> **Consegna**: Riporta tutte le righe delle voci qui sotto come tabella Markdown con le colonne Numero e Riga, tralasciando le righe vuote.
↓
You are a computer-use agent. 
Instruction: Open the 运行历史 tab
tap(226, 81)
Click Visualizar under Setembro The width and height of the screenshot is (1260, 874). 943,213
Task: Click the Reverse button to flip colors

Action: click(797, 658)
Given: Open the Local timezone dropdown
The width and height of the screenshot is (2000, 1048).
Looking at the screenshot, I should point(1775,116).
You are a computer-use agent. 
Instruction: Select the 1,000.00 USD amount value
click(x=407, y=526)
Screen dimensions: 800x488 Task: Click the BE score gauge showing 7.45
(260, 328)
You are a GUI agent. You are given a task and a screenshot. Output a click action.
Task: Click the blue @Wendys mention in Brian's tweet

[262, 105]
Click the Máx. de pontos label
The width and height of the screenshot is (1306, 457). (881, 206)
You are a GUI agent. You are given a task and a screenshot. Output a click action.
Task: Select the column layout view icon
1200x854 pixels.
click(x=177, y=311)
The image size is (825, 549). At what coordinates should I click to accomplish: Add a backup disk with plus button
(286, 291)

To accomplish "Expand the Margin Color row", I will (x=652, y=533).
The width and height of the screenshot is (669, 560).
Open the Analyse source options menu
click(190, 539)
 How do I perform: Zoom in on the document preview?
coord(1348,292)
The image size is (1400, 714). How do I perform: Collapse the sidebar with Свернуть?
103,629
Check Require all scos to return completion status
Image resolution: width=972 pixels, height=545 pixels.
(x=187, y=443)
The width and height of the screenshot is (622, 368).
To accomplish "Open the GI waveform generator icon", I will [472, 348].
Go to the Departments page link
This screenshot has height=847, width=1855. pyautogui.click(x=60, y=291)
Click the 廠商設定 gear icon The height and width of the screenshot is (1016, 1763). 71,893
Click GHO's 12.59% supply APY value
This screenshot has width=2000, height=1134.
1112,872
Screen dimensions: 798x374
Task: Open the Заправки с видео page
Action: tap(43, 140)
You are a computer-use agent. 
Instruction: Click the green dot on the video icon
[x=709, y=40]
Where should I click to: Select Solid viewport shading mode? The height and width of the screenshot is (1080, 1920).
↑
> **Soluzione**:
| Numero | Riga |
|---|---|
| 1 | You are a computer-use agent.  |
| 2 | Instruction: Open the 运行历史 tab |
| 3 | tap(226, 81) |
| 4 | Click Visualizar under Setembro The width and height of the screenshot is (1260, 874). 943,213 |
| 5 | Task: Click the Reverse button to flip colors |
| 6 | Action: click(797, 658) |
| 7 | Given: Open the Local timezone dropdown |
| 8 | The width and height of the screenshot is (2000, 1048). |
| 9 | Looking at the screenshot, I should point(1775,116). |
| 10 | You are a computer-use agent.  |
| 11 | Instruction: Select the 1,000.00 USD amount value |
| 12 | click(x=407, y=526) |
| 13 | Screen dimensions: 800x488 Task: Click the BE score gauge showing 7.45 |
| 14 | (260, 328) |
| 15 | You are a GUI agent. You are given a task and a screenshot. Output a click action. |
| 16 | Task: Click the blue @Wendys mention in Brian's tweet |
| 17 | [262, 105] |
| 18 | Click the Máx. de pontos label |
| 19 | The width and height of the screenshot is (1306, 457). (881, 206) |
| 20 | You are a GUI agent. You are given a task and a screenshot. Output a click action. |
| 21 | Task: Select the column layout view icon |
| 22 | 1200x854 pixels. |
| 23 | click(x=177, y=311) |
| 24 | The image size is (825, 549). At what coordinates should I click to accomplish: Add a backup disk with plus button |
| 25 | (286, 291) |
| 26 | To accomplish "Expand the Margin Color row", I will (x=652, y=533). |
| 27 | The width and height of the screenshot is (669, 560). |
| 28 | Open the Analyse source options menu |
| 29 | click(190, 539) |
| 30 |  How do I perform: Zoom in on the document preview? |
| 31 | coord(1348,292) |
| 32 | The image size is (1400, 714). How do I perform: Collapse the sidebar with Свернуть? |
| 33 | 103,629 |
| 34 | Check Require all scos to return completion status |
| 35 | Image resolution: width=972 pixels, height=545 pixels. |
| 36 | (x=187, y=443) |
| 37 | The width and height of the screenshot is (622, 368). |
| 38 | To accomplish "Open the GI waveform generator icon", I will [472, 348]. |
| 39 | Go to the Departments page link |
| 40 | This screenshot has height=847, width=1855. pyautogui.click(x=60, y=291) |
| 41 | Click the 廠商設定 gear icon The height and width of the screenshot is (1016, 1763). 71,893 |
| 42 | Click GHO's 12.59% supply APY value |
| 43 | This screenshot has width=2000, height=1134. |
| 44 | 1112,872 |
| 45 | Screen dimensions: 798x374 |
| 46 | Task: Open the Заправки с видео page |
| 47 | Action: tap(43, 140) |
| 48 | You are a computer-use agent.  |
| 49 | Instruction: Click the green dot on the video icon |
| 50 | [x=709, y=40] |
| 51 | Where should I click to: Select Solid viewport shading mode? The height and width of the screenshot is (1080, 1920). |